Passage:
* * * * * * * * *

The End of the Expat Lifestyle and How That Will Impact the Travel Industry

Colin Nagy, Skift


As the cushy expat gigs wind down in the world, what is needed from a policy standpoint to attract the new generation of talented, remote workers who can go wherever they please? And what does it all mean for travel’s ecosystem?


One of the casualties of globalization, hyper-connectedness, direct flights, rising levels of nationalism — and a global pandemic — is most certainly the plum expat gig.


It’s not only a job but an aesthetic of sorts. The lifestyle is perpetuated mostly by large multinationals (think finance and insurance) and characterized by cushier-than-normal living.


Twenty years ago, if you were a New York-based banker that moved to Hong Kong for work, your very nice housing on the Peak was paid for, as was your children’s private school, and exclusive club membership. In many ways, these types of expats lived in bubbles where they mostly engaged with their own kind — the country they were parked in was little more than window dressing.

* * * * * * * * *

Information shown:
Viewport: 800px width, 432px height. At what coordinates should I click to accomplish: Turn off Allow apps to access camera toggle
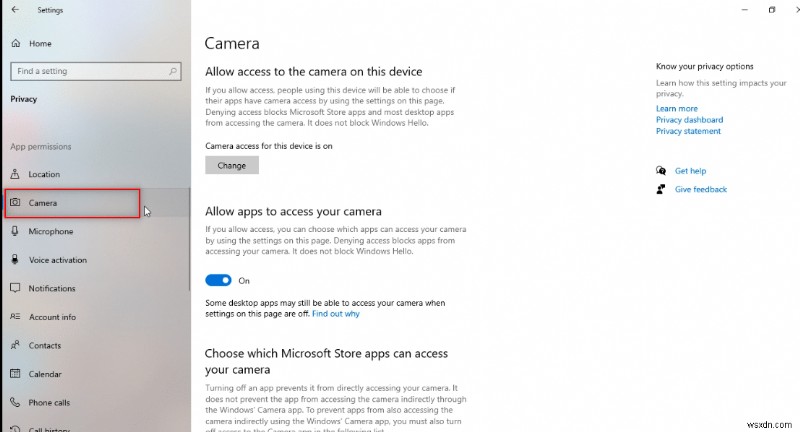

* * * * * * * * *

Study questions:
a) Translate this sentence from the expat article into Spanish: "It’s not only a job but an aesthetic of sorts."
b) Quote the part of the expat article that opens with the words containing "One of the casualties" and closes with "plum expat gig.".
Work from the expat article alone, not from the listing.

Answers for the exercise:
a) No es solo un trabajo, sino una especie de estética.

b)
One of the casualties of globalization, hyper-connectedness, direct flights, rising levels of nationalism — and a global pandemic — is most certainly the plum expat gig.